(Intervozes, 22/08/2016) O reforço de estereótipos que silencia a diversidade de mulheres e desrespeita sua atuação como atletas foi analisado pela jornalista Débora Prado, do Instituto Patrícia Galvão, na entrevista a seguir.
Uma pesquisa recente demonstrou que as atletas em geral têm menos aparição na mídia do que os atletas e, quando são retratadas, ainda são comuns os estereótipos e violências. Como você avalia a cobertura dos Jogos Olímpicos Rio 2016 a partir desta perspectiva?

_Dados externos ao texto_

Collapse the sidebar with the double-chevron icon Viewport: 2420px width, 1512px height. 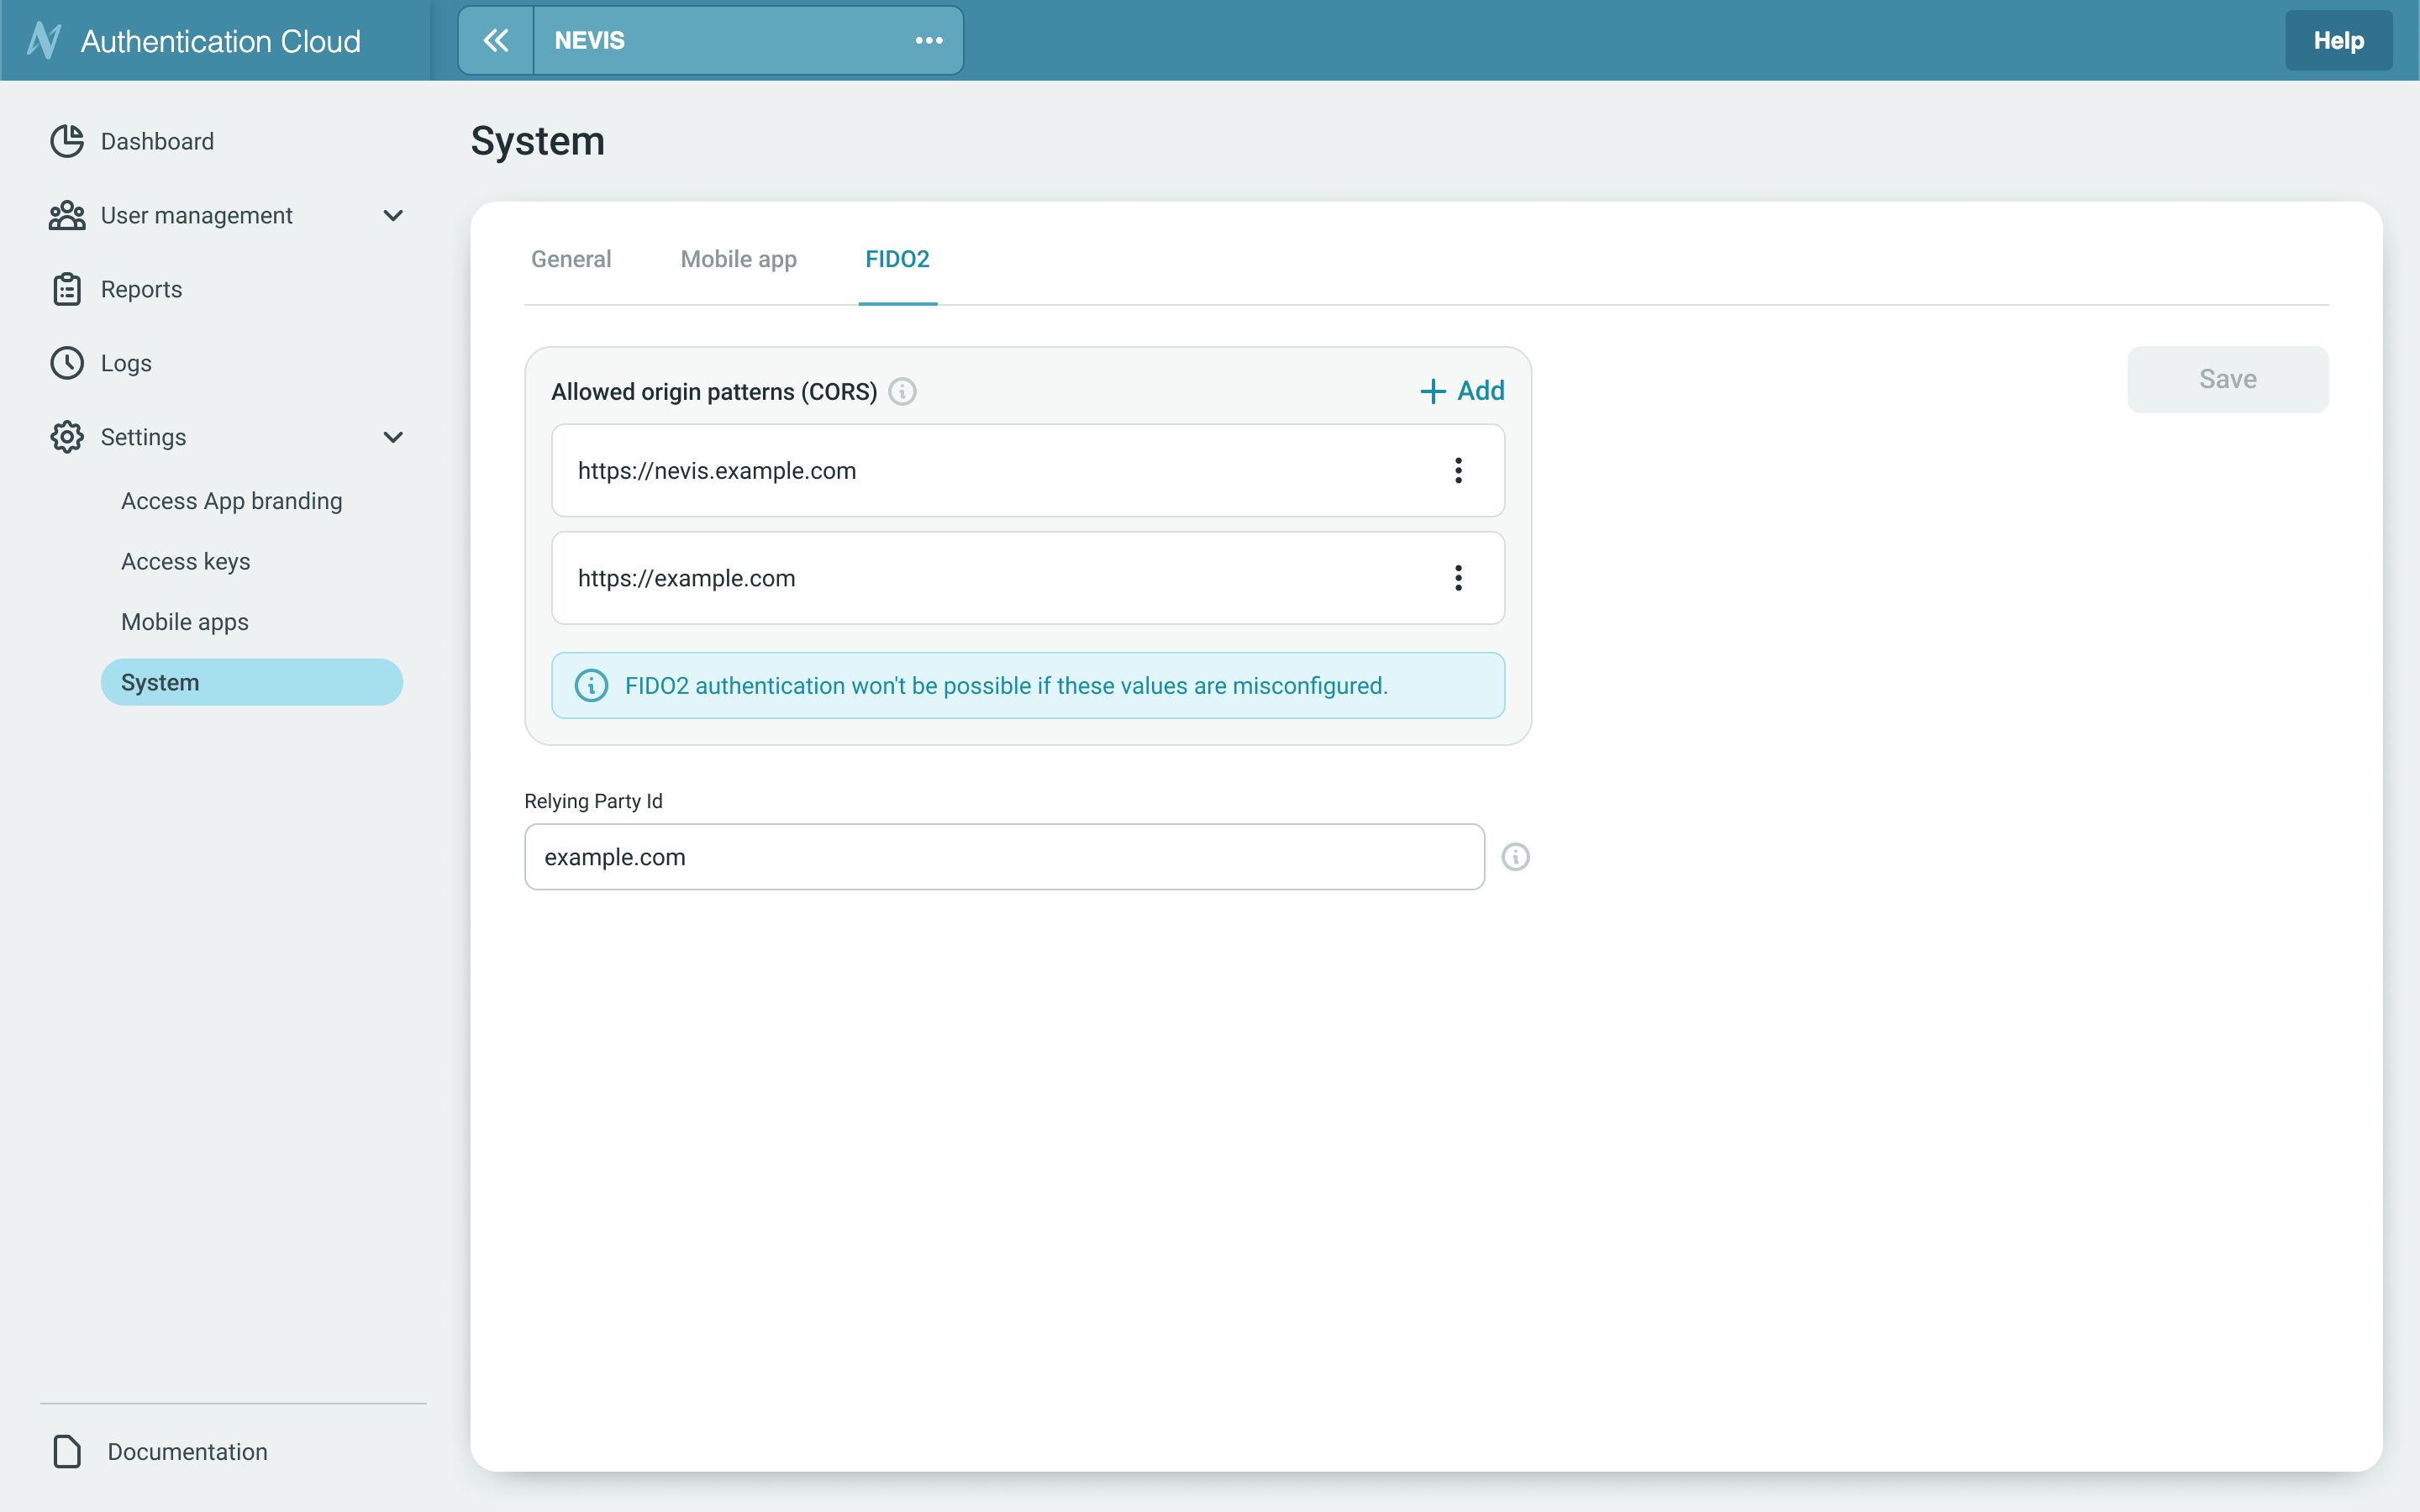[497, 40]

As desigualdades e as relações de poder construídas em torno dos gêneros – incluindo aí os esportes e eventos esportivos – leva à negação de direitos em diferentes níveis. Por isso, é fundamental desnaturalizar esses papéis discriminatórios. Mas, infelizmente, a invisibilidade da construção social em torno dos gêneros ainda é bastante naturalizada, apesar de alimentar discriminações, limitar oportunidades e até estimular a violência contra as mulheres. Por outro lado, diante deste cenário de desigualdades, existem cada vez mais vozes fazendo denúncias, desconstruindo os papéis e evidenciando os limites que eles impõem às mulheres em sua diversidade.

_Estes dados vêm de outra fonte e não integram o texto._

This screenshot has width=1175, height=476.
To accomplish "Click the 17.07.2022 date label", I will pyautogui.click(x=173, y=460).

No esporte, não é diferente e tampouco foi durante as Olimpíadas. Por um lado, uma parcela da sociedade vibrava com o feito das atletas, e a própria realidade desconstruía papeis de gênero tradicionais, já que a diversidade entre as esportistas era inegável. Por outro, a cobertura ficou marcada pela reprodução de estereótipos sexistas antes e durante os jogos. Na mídia empresarial, observamos a reprodução de velhos clichês sexistas, como destacar uma atleta pela sua aparência física e não pelo desempenho esportivo ou apresentá-la como a namorada ou esposa de alguém – ou seja, a redução da mulher a um acessório ou objeto de prazer para um homem, noção que além de sexista é altamente ultrapassada pelo reducionismo que representa. Na internet, vimos casos mais graves, como a violência de gênero praticada na internet contra a nadadora Joana Maranhão ou os crimes de racismo contra a judoca Rafaela Silva, que foram cometidos nas Olimpíadas passadas.

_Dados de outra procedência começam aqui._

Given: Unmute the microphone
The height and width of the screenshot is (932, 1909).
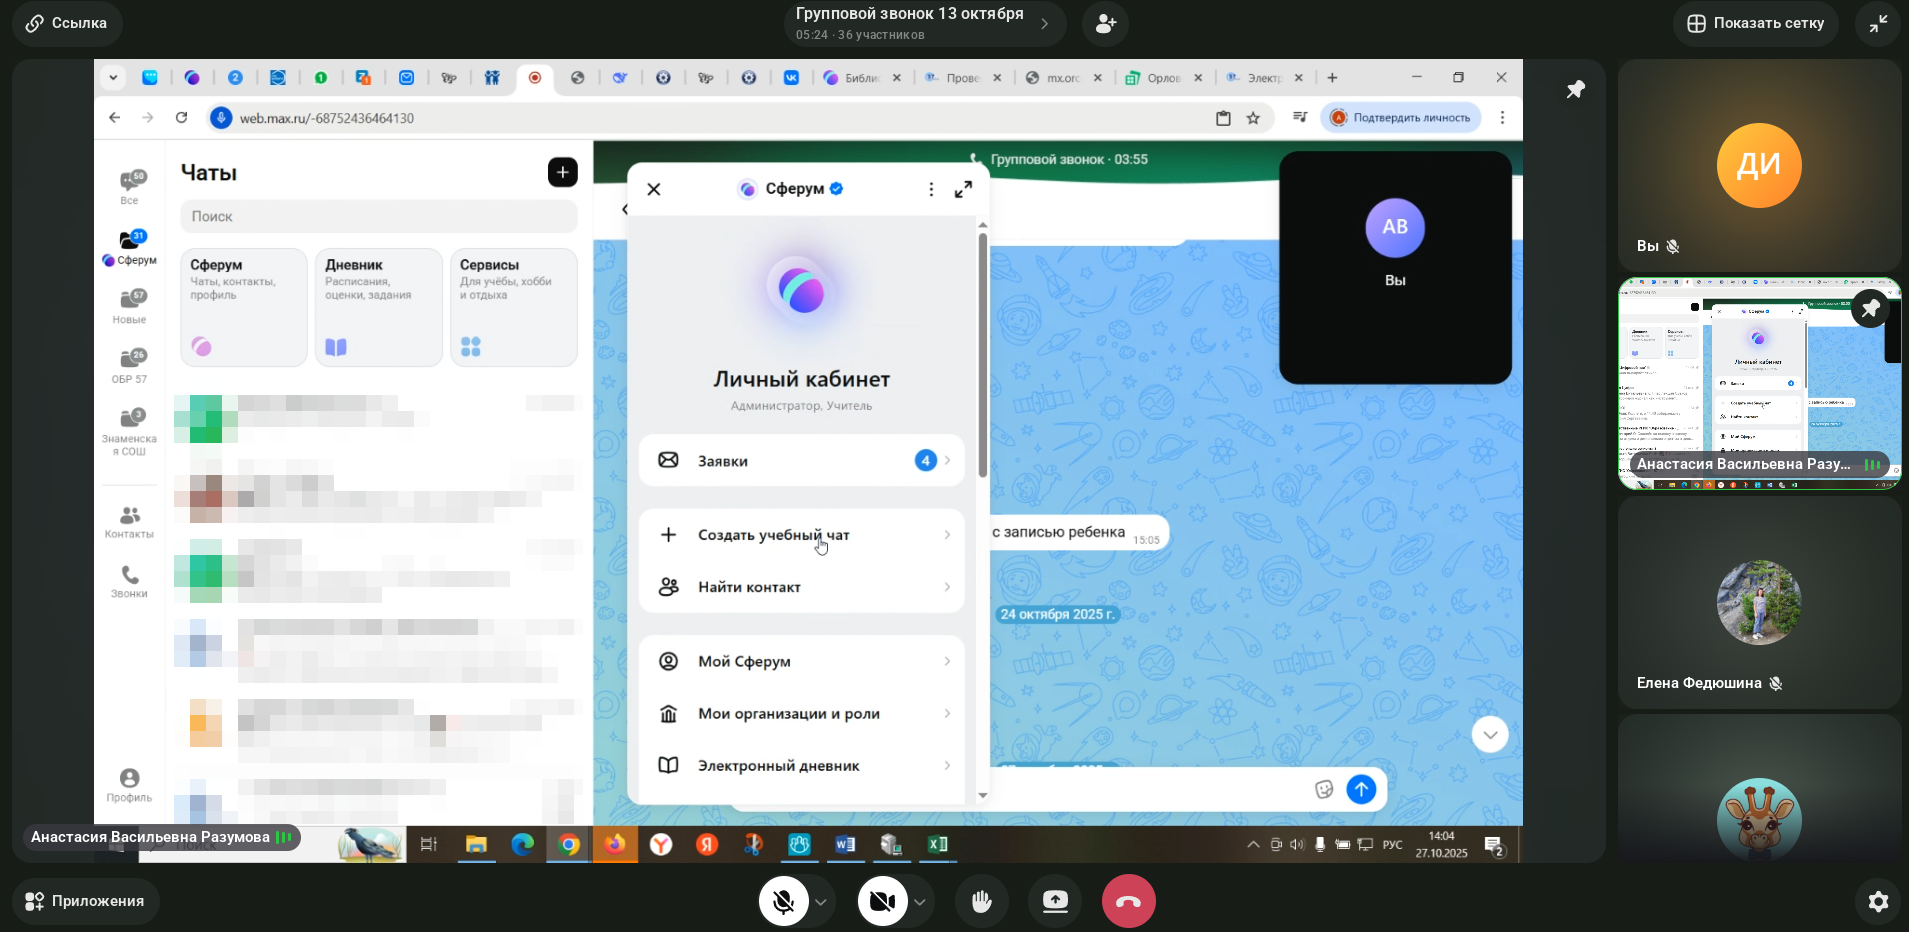Looking at the screenshot, I should tap(783, 901).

Mas é importante observar não só os preconceitos reproduzidos, como também a desigualdade no tratamento que o silêncio representa, ou seja, observar o que a imprensa deixou de fazer. As mídias, de um modo geral, perderam a oportunidade de debater a desigualdade de gênero no Brasil e nos esportes – este tema era um fator de interesse público considerando que as mulheres são metade da população e que as atletas exerceram um papel fundamental no desempenho do país nos Jogos Olímpicos.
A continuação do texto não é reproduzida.